» What you will do
Starting at the first line of the data, print every line up to and including the one with "Ĉefpaĝo (680, 217)", but no pictures.

Screenshot grounding data
━━━━━━━━━━━━━━━━━━━━
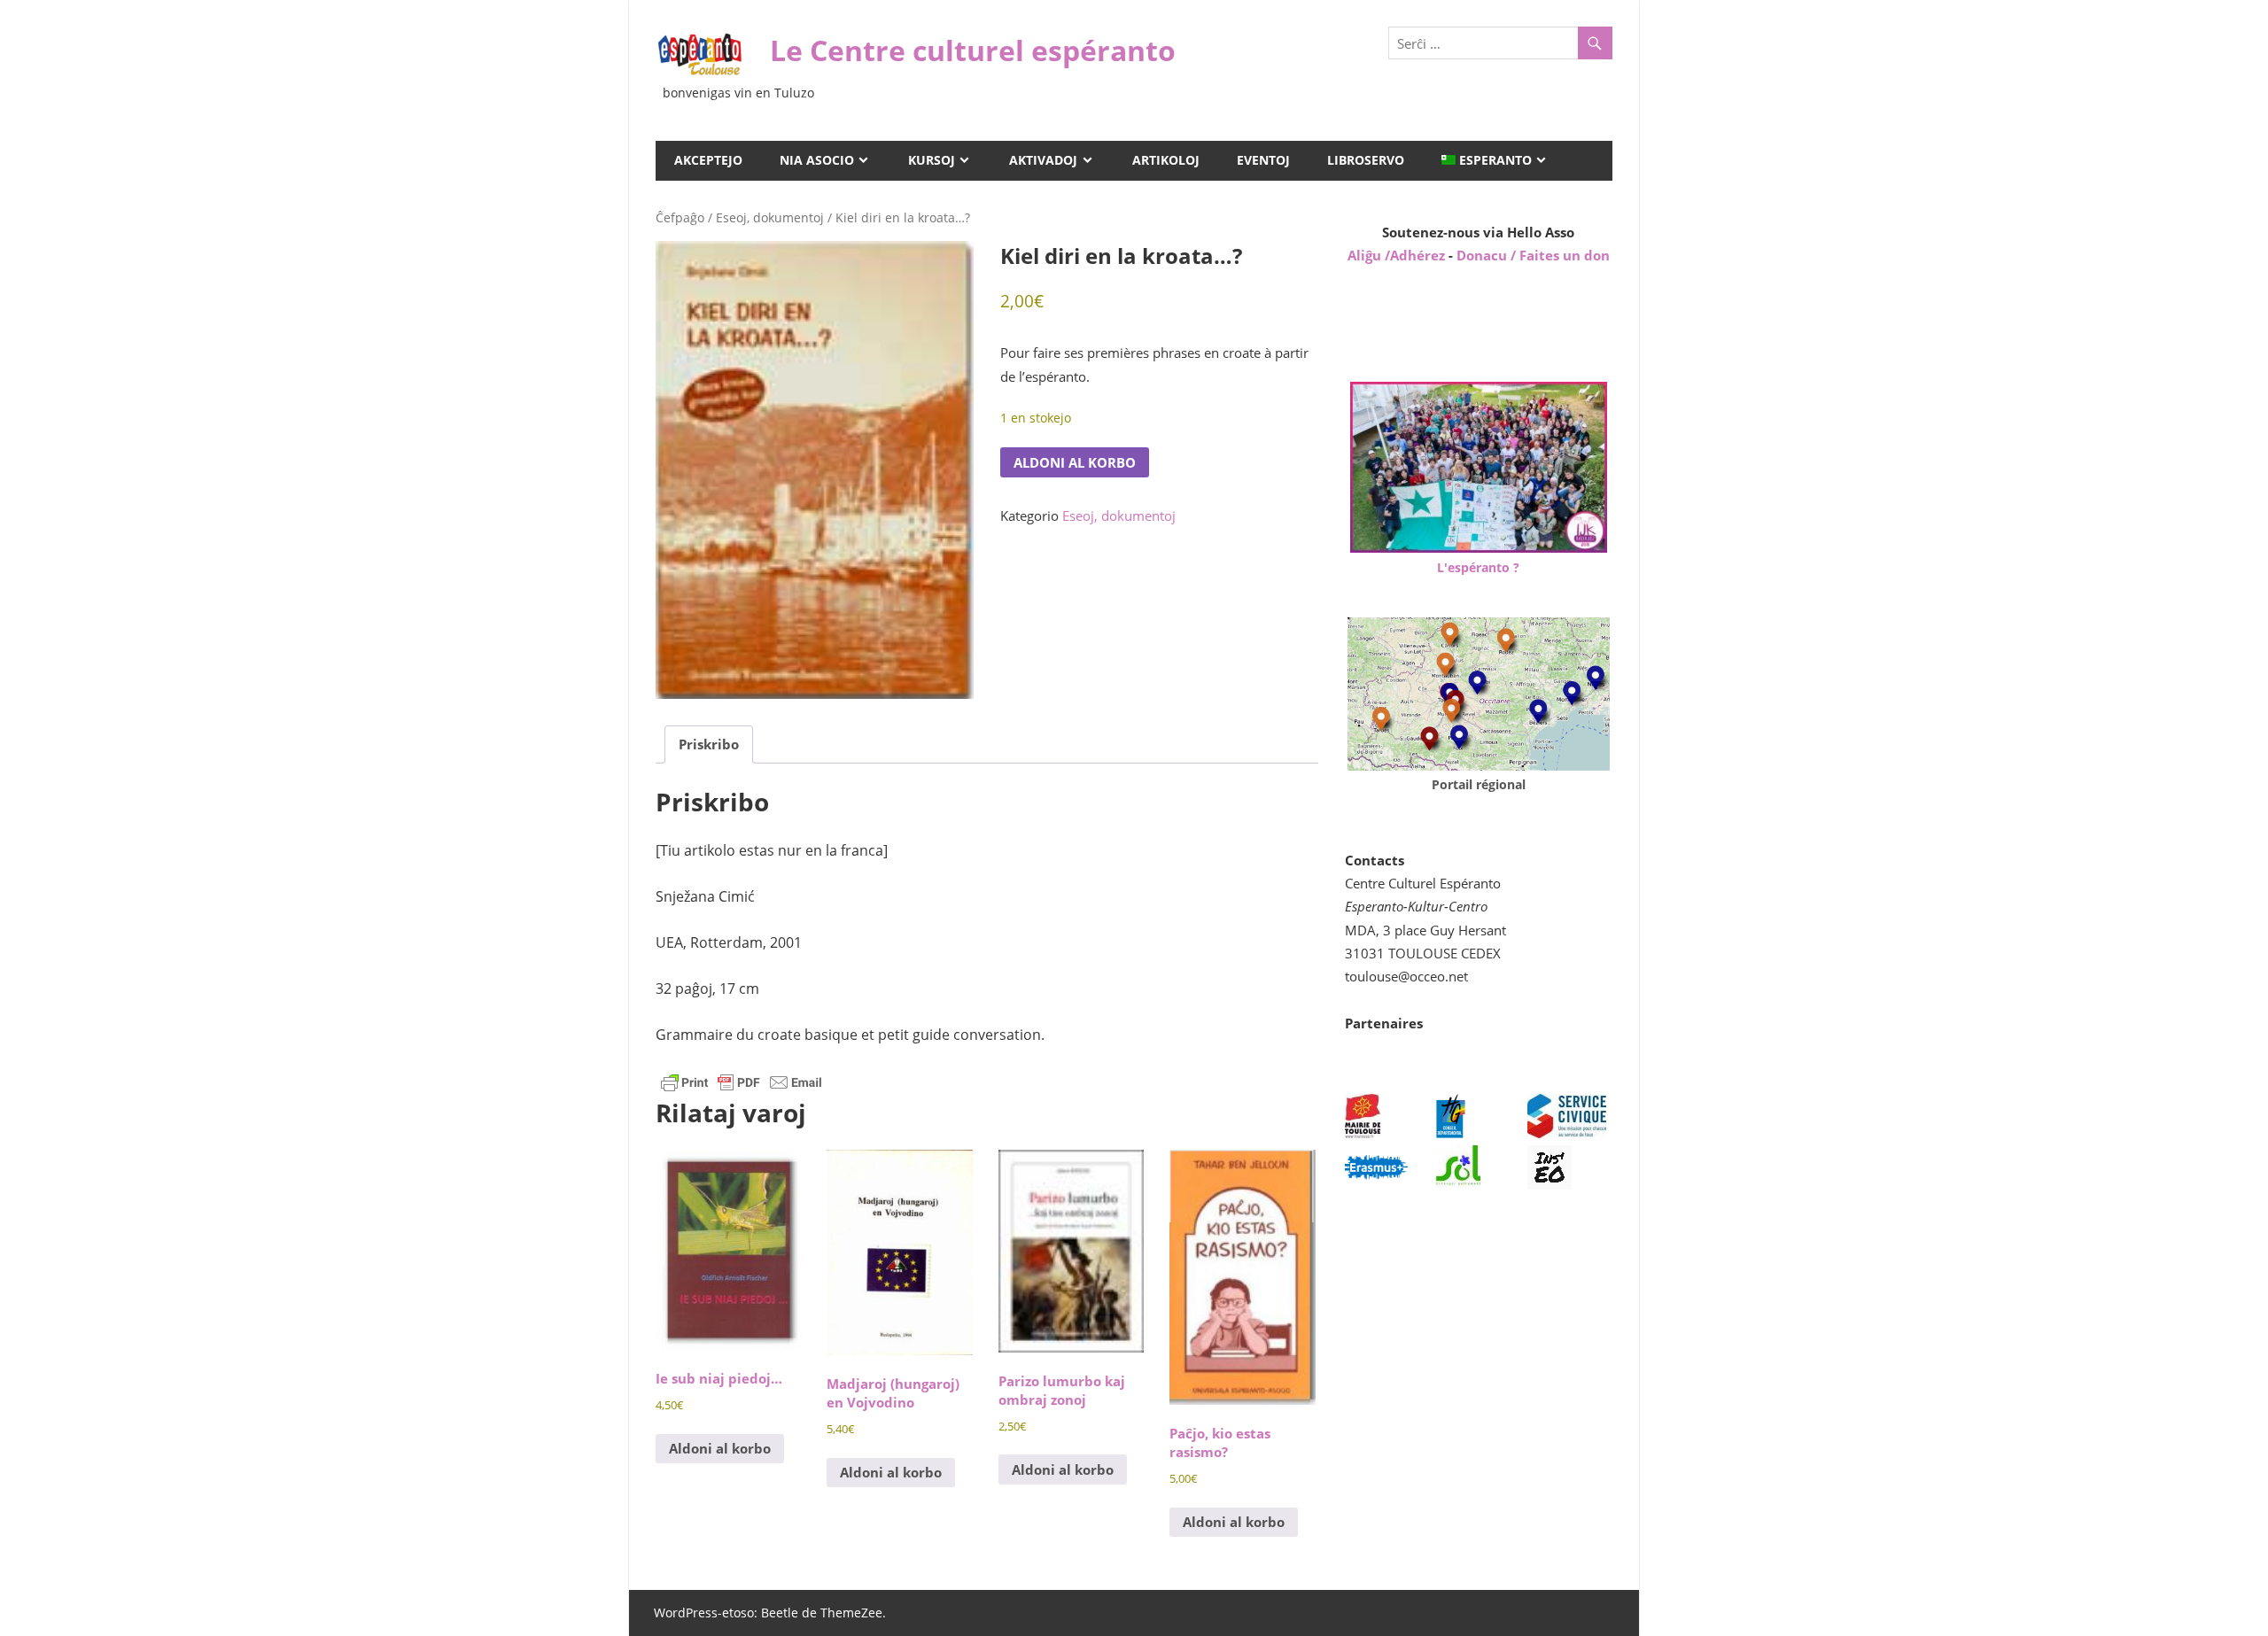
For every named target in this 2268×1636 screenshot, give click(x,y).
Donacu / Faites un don (1533, 255)
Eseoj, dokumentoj (770, 217)
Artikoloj (1166, 159)
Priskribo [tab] (709, 744)
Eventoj (1263, 159)
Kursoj (931, 159)
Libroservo (1365, 159)
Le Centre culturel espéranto (973, 50)
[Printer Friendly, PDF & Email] (741, 1081)
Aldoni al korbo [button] (720, 1448)
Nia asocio (817, 159)
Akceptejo (708, 159)
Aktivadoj (1043, 159)
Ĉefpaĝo (680, 217)
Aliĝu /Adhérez (1398, 255)
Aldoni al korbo (1075, 462)
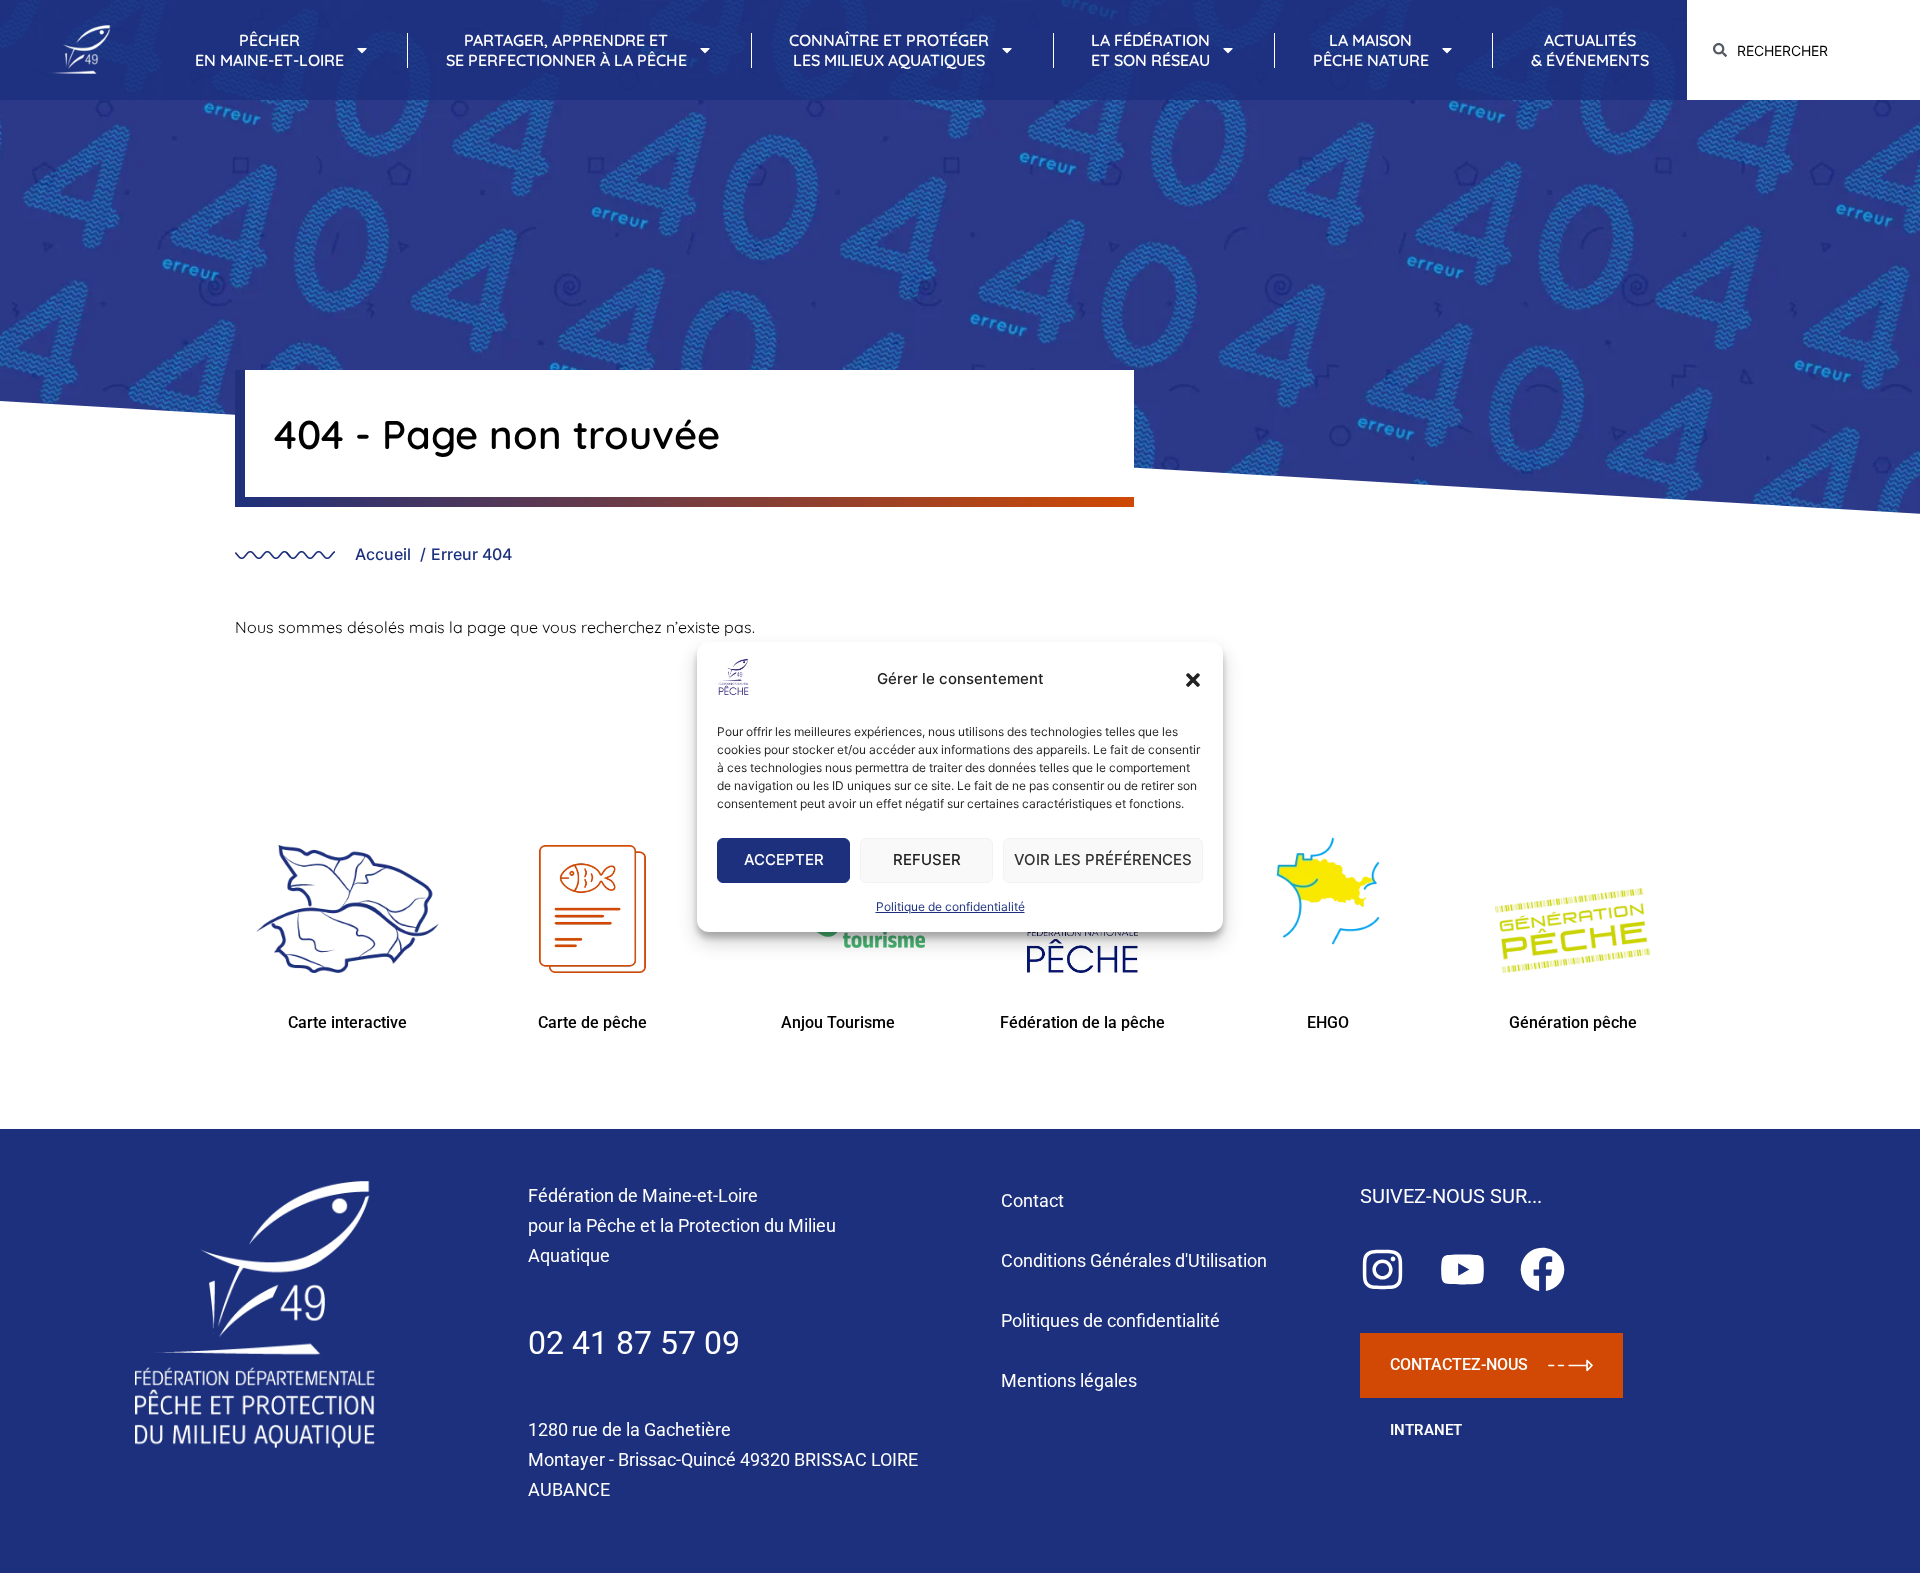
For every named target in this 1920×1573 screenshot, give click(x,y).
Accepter (784, 859)
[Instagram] (1382, 1269)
━━━━━━━━━━━━━━━━━━━━
» Written answer
For every named target in this 2268×1636 screenshot, give click(x,y).
Donacu / Faites un don (1533, 255)
Eseoj, dokumentoj (770, 217)
Artikoloj (1166, 159)
Priskribo [tab] (709, 744)
Eventoj (1263, 159)
Kursoj (931, 159)
Libroservo (1365, 159)
Le Centre culturel espéranto (973, 50)
[Printer Friendly, PDF & Email] (741, 1081)
Aldoni al korbo [button] (720, 1448)
Nia asocio (817, 159)
Akceptejo (708, 159)
Aktivadoj (1043, 159)
Ĉefpaĝo (680, 217)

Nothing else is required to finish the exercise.